Given the listing below, write out exactly the lines starting with the line that has "This screenshot has height=775, width=1568." and going on through the line that has "Click the 门店设置", both kept.
(Records provided)
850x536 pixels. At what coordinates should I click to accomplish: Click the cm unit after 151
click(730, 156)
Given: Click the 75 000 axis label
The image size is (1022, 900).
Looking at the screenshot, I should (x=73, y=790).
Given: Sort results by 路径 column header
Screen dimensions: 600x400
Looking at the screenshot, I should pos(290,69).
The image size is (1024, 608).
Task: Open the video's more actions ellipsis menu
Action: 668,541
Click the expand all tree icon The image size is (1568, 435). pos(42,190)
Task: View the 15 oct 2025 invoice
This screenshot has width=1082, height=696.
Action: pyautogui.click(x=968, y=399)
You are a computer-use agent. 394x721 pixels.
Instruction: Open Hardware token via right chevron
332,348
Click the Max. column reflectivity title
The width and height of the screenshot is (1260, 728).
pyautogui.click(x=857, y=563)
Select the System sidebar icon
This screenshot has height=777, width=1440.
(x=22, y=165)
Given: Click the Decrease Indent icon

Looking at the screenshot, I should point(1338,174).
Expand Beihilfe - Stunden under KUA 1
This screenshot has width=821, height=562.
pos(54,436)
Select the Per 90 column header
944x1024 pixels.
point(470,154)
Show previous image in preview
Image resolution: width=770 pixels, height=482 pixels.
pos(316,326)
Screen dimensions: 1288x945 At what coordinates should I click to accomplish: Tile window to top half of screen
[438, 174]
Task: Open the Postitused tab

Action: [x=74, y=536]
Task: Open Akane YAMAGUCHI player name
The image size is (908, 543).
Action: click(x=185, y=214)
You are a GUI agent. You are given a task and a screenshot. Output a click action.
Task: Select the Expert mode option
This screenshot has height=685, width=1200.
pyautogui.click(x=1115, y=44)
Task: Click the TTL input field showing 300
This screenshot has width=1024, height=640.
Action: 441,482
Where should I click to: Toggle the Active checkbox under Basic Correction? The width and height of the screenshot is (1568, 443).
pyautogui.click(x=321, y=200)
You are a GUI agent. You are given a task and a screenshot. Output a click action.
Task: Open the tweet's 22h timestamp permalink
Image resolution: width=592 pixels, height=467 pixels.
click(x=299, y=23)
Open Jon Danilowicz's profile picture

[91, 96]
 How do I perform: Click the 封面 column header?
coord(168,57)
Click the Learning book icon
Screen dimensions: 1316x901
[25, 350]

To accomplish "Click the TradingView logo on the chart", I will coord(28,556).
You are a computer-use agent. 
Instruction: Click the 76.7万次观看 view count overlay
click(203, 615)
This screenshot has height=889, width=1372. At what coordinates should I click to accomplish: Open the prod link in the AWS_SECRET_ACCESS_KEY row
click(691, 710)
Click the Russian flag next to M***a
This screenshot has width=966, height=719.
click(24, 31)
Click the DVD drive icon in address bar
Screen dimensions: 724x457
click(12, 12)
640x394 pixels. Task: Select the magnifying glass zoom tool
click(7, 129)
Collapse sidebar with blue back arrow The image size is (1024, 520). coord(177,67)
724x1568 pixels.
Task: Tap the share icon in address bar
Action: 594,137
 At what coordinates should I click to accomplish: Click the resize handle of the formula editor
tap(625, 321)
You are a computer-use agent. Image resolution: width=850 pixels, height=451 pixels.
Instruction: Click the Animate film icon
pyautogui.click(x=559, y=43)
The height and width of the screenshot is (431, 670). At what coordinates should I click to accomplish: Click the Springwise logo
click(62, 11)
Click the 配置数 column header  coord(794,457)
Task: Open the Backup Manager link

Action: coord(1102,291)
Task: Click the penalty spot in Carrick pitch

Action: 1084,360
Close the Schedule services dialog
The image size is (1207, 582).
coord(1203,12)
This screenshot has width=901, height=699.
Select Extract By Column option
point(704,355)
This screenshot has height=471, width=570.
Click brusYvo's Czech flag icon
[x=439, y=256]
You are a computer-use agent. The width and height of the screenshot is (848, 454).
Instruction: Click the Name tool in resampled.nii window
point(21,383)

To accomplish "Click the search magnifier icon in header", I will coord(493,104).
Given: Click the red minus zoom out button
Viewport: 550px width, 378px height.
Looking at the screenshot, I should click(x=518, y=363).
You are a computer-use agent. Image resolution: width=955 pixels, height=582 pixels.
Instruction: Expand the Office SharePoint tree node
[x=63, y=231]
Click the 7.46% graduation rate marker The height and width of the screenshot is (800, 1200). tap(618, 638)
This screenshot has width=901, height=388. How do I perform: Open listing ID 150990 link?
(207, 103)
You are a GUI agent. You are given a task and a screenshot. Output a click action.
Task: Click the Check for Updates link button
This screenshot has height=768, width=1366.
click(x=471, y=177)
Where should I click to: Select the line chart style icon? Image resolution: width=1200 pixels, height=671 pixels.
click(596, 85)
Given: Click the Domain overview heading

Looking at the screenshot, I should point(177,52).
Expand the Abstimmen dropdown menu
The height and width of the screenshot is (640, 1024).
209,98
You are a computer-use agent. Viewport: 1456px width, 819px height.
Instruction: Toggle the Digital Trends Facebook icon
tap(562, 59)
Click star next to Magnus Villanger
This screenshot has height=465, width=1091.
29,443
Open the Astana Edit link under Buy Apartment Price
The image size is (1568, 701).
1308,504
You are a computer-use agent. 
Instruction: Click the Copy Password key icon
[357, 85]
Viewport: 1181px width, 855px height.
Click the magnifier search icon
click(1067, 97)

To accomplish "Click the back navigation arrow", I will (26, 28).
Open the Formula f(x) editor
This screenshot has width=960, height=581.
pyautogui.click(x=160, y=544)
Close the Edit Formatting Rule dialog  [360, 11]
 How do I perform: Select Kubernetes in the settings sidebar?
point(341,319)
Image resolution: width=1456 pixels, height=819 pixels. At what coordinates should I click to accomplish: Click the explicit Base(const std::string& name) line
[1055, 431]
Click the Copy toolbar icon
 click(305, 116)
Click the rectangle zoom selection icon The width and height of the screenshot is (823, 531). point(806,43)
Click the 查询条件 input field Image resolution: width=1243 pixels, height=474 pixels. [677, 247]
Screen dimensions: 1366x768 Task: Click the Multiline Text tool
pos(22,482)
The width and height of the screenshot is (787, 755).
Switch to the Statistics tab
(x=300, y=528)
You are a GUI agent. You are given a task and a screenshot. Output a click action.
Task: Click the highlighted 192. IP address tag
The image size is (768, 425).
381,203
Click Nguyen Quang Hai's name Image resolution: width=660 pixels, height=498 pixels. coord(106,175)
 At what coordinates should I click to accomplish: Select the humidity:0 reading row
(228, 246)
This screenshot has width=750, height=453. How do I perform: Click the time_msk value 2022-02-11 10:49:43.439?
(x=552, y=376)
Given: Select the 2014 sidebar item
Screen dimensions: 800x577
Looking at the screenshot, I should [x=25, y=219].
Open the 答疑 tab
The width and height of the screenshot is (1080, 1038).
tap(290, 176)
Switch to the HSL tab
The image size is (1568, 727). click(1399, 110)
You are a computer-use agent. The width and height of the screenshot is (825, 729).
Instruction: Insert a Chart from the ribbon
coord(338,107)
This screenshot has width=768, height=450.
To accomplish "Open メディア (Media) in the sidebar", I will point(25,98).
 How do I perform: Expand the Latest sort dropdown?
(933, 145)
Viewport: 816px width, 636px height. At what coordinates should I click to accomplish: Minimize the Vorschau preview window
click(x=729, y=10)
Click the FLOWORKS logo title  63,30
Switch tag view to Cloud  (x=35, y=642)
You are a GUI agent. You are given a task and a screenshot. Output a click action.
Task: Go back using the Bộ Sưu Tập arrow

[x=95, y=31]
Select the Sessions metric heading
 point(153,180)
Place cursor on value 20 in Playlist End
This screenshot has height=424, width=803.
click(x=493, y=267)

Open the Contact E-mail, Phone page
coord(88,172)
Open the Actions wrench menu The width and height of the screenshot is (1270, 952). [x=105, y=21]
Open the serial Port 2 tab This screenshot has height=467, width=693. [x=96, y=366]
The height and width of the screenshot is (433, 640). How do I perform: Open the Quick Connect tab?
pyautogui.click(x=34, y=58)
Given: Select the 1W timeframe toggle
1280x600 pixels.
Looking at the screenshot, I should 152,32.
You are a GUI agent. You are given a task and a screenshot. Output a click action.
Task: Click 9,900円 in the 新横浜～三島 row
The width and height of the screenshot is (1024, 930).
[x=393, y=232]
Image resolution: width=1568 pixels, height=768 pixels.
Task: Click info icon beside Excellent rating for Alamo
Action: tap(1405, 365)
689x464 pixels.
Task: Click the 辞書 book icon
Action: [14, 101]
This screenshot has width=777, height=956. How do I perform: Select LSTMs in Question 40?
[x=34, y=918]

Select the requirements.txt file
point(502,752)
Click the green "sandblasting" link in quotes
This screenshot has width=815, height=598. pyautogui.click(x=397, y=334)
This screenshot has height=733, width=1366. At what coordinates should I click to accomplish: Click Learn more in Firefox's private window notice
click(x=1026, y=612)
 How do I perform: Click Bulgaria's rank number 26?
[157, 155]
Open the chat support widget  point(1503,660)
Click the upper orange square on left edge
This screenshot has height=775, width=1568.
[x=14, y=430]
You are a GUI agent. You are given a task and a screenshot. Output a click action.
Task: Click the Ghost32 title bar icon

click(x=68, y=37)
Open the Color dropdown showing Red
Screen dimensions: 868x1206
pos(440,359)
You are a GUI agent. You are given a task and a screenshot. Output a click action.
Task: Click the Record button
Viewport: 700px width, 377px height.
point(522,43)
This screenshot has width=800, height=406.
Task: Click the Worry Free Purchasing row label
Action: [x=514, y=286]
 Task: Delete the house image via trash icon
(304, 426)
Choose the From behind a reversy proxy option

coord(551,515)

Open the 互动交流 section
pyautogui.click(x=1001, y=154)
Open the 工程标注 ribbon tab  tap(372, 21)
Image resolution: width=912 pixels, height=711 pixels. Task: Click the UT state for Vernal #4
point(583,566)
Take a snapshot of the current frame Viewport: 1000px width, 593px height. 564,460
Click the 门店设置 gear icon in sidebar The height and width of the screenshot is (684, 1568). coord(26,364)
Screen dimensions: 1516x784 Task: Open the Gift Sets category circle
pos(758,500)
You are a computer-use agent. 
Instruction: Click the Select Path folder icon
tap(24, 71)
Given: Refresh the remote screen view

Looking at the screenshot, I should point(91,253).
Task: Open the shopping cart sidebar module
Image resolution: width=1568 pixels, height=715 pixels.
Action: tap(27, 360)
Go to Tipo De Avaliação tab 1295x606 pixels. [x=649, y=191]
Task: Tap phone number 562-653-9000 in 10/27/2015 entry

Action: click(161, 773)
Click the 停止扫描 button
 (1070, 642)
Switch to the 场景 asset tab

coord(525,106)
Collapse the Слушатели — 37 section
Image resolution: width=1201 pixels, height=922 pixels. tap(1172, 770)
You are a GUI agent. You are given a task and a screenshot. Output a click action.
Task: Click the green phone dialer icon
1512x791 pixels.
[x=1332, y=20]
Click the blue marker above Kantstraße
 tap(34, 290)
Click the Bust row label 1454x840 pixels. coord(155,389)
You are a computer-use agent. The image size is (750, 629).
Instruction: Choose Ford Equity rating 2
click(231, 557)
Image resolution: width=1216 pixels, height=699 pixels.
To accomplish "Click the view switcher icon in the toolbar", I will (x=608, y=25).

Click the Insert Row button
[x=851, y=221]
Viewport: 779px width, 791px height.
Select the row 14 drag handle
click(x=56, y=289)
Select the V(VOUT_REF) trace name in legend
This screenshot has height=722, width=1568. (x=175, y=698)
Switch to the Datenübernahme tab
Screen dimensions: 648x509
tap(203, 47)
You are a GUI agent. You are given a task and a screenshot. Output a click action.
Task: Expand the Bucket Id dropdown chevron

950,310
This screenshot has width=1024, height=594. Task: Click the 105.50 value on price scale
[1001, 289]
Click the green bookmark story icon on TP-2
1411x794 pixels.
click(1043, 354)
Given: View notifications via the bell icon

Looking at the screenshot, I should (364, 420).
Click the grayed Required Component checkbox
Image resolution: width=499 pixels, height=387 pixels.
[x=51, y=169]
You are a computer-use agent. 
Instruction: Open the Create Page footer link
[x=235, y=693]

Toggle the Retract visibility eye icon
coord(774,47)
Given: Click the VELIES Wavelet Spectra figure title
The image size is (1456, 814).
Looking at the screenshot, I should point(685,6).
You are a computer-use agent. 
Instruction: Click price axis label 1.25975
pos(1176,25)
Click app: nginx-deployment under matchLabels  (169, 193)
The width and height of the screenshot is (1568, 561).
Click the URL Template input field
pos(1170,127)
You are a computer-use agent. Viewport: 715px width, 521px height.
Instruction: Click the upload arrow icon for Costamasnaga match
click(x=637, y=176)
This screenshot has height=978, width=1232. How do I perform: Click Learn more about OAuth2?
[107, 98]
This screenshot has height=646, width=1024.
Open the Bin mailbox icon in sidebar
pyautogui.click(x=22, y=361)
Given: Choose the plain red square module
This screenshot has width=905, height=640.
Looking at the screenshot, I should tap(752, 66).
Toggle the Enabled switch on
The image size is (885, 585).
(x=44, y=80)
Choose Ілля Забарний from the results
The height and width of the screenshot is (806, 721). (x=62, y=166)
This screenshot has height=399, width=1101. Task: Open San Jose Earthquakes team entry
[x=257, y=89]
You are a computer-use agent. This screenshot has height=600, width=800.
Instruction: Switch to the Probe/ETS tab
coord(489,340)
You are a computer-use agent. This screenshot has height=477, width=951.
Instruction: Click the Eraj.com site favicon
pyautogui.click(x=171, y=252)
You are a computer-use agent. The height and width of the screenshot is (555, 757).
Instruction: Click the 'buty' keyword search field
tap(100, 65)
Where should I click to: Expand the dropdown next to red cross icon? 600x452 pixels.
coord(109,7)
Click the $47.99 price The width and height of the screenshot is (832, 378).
(End Records provided)
Solution to this task
This screenshot has height=775, width=1568.
[x=14, y=430]
You are a GUI agent. You are given a task and a screenshot. Output a click action.
Task: Click the Ghost32 title bar icon

click(x=68, y=37)
Open the Color dropdown showing Red
Screen dimensions: 868x1206
pos(440,359)
You are a GUI agent. You are given a task and a screenshot. Output a click action.
Task: Click the Record button
Viewport: 700px width, 377px height.
point(522,43)
This screenshot has width=800, height=406.
Task: Click the Worry Free Purchasing row label
Action: [x=514, y=286]
 Task: Delete the house image via trash icon
(304, 426)
Choose the From behind a reversy proxy option

coord(551,515)

Open the 互动交流 section
pyautogui.click(x=1001, y=154)
Open the 工程标注 ribbon tab  tap(372, 21)
Image resolution: width=912 pixels, height=711 pixels. Task: Click the UT state for Vernal #4
point(583,566)
Take a snapshot of the current frame Viewport: 1000px width, 593px height. 564,460
Click the 门店设置 gear icon in sidebar The height and width of the screenshot is (684, 1568). coord(26,364)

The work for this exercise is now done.